▸ **Task inputs**:
--*--

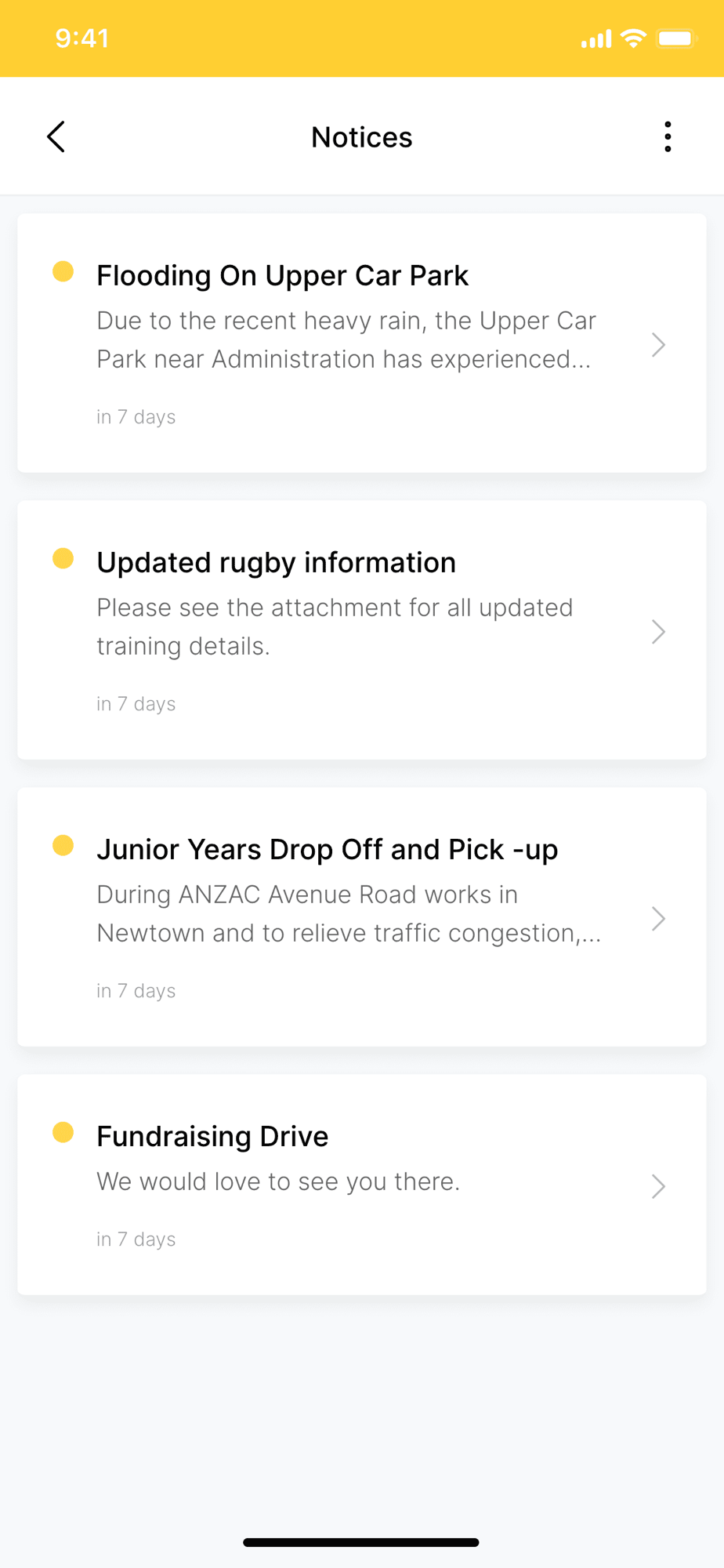
Task: Open Junior Years Drop Off and Pick-up title
Action: point(327,850)
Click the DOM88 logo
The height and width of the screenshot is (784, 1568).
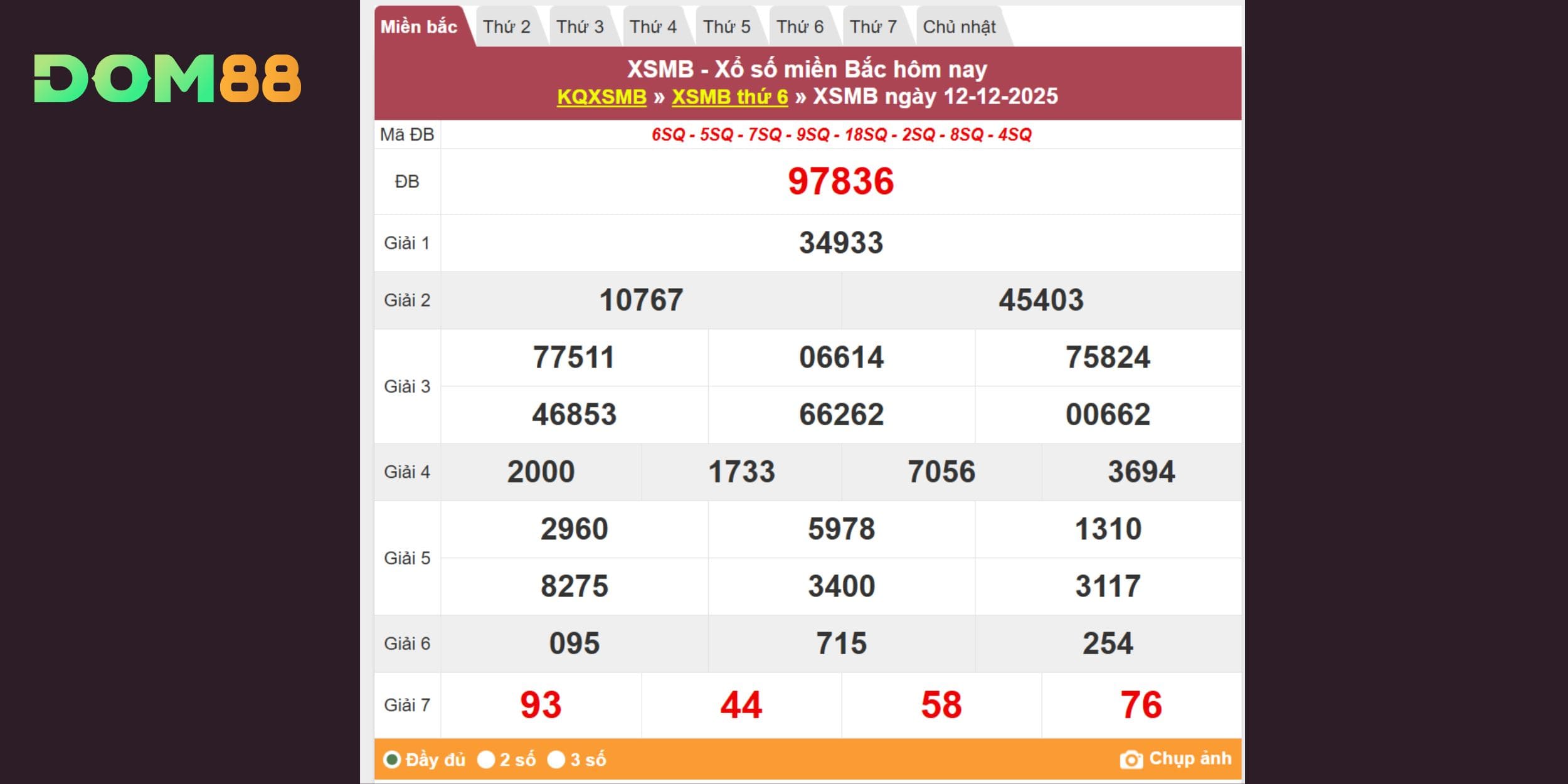(x=167, y=78)
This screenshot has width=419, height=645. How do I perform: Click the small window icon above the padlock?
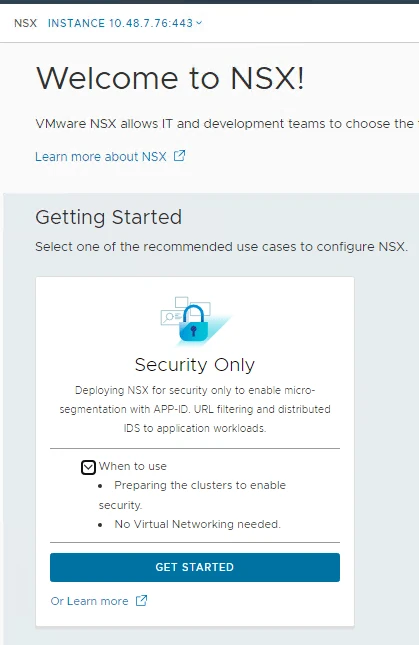click(181, 302)
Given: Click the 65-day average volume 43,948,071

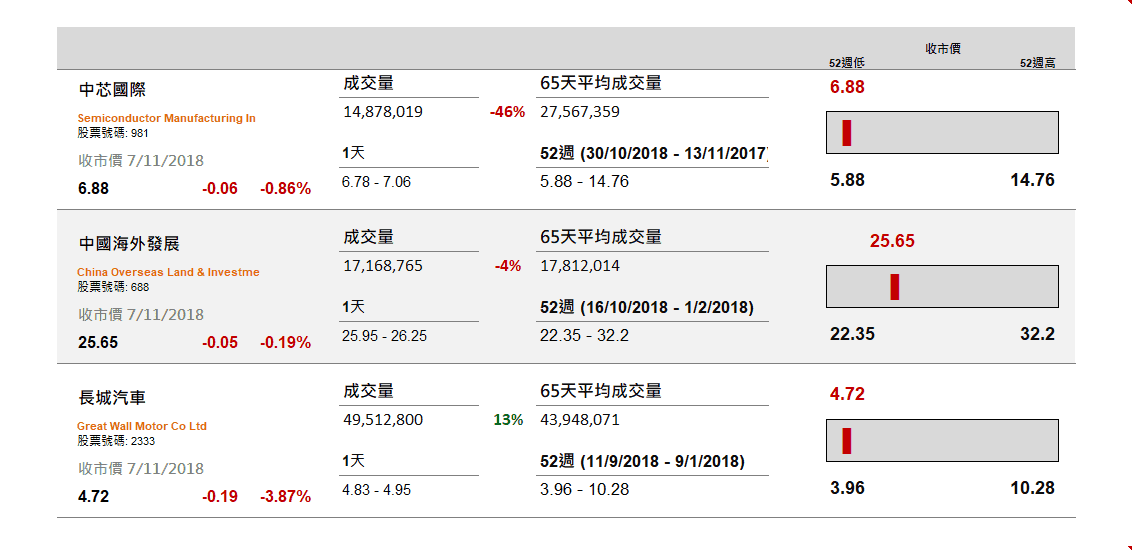Looking at the screenshot, I should point(580,420).
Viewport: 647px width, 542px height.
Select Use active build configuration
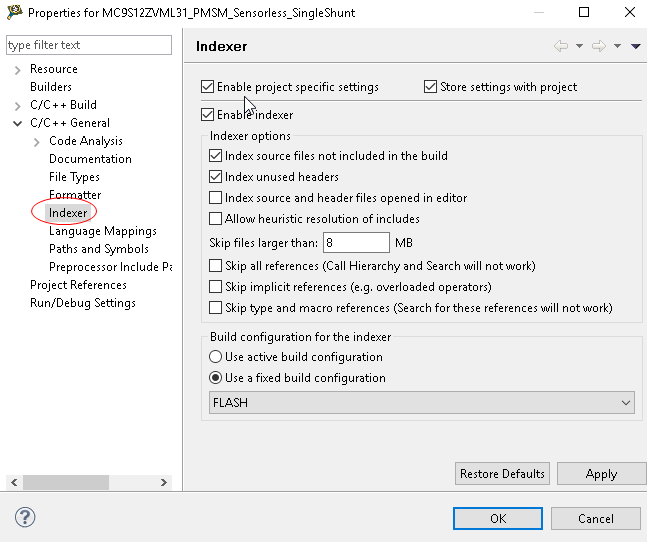click(216, 357)
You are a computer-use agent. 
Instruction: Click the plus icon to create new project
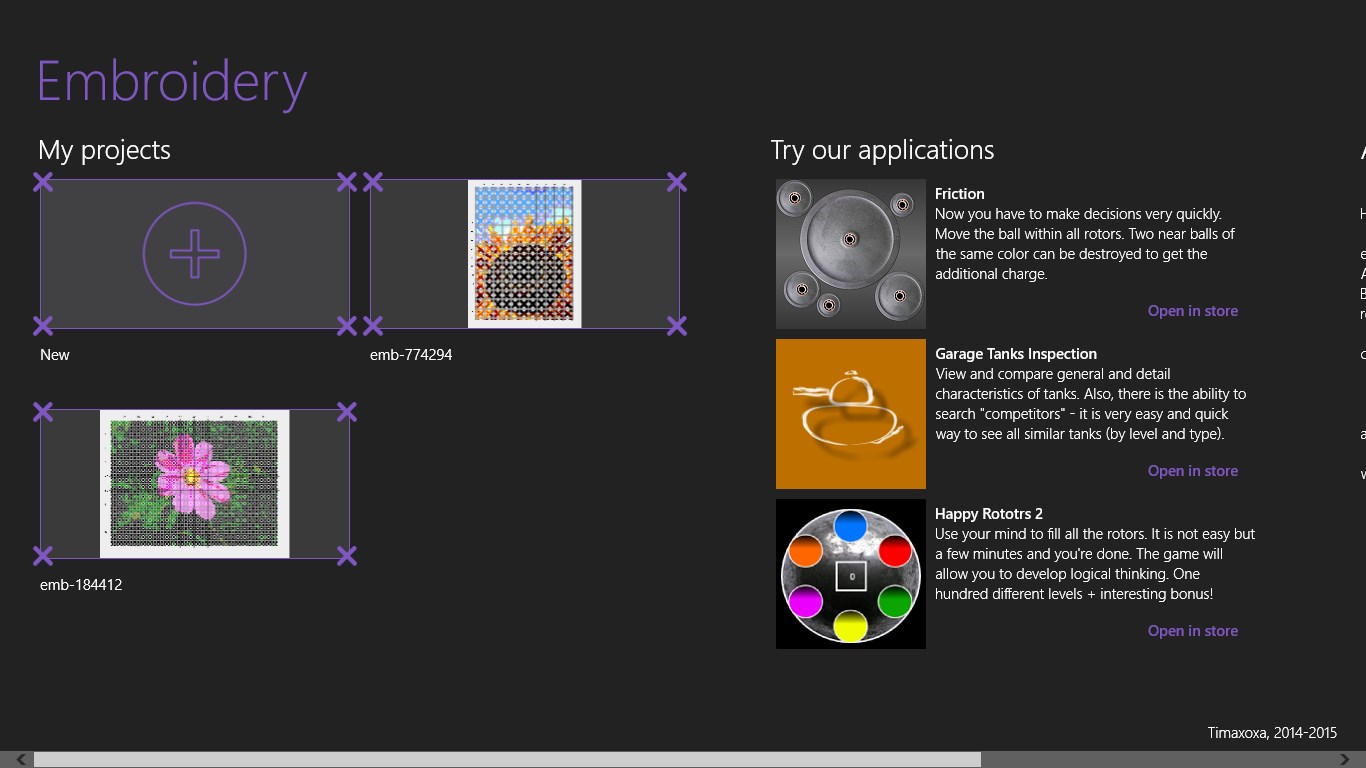pyautogui.click(x=195, y=254)
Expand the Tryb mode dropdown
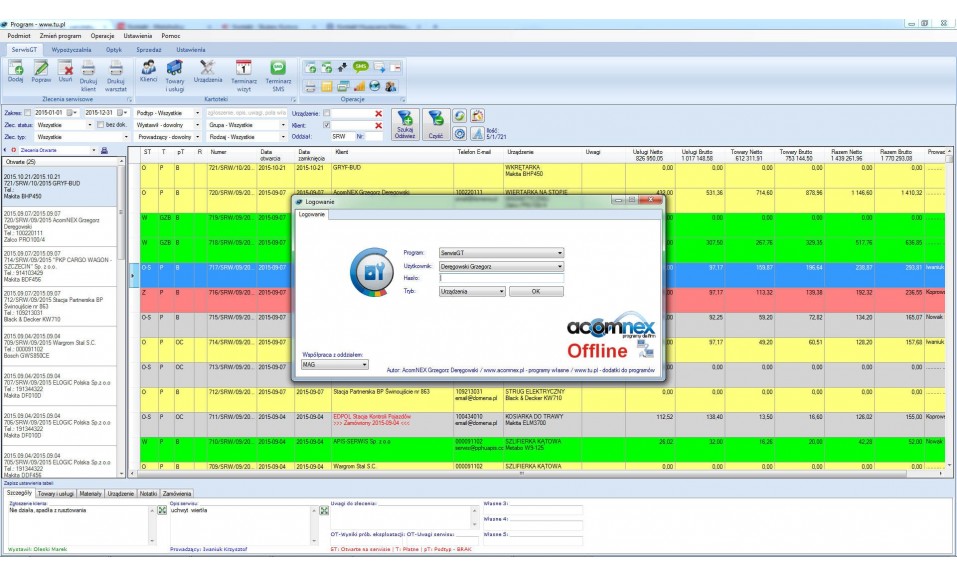Screen dimensions: 957x577 [x=501, y=291]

--*--

▸ **Set exercise**: Write the lines of the items above as a JSON list of strings, one string per line and no strings for blank lines, covering every item. Omit the pictures.

▸ **Exercise output**:
[
  "Task: Open Junior Years Drop Off and Pick-up title",
  "Action: point(327,850)",
  "Click the DOM88 logo",
  "The height and width of the screenshot is (784, 1568).",
  "(x=167, y=78)",
  "This screenshot has width=419, height=645. How do I perform: Click the small window icon above the padlock?",
  "click(181, 302)",
  "Given: Click the 65-day average volume 43,948,071",
  "Looking at the screenshot, I should point(580,420).",
  "Viewport: 647px width, 542px height.",
  "Select Use active build configuration",
  "click(216, 357)",
  "You are a computer-use agent. ",
  "Instruction: Click the plus icon to create new project",
  "pyautogui.click(x=195, y=254)",
  "Expand the Tryb mode dropdown",
  "Screen dimensions: 957x577 [x=501, y=291]"
]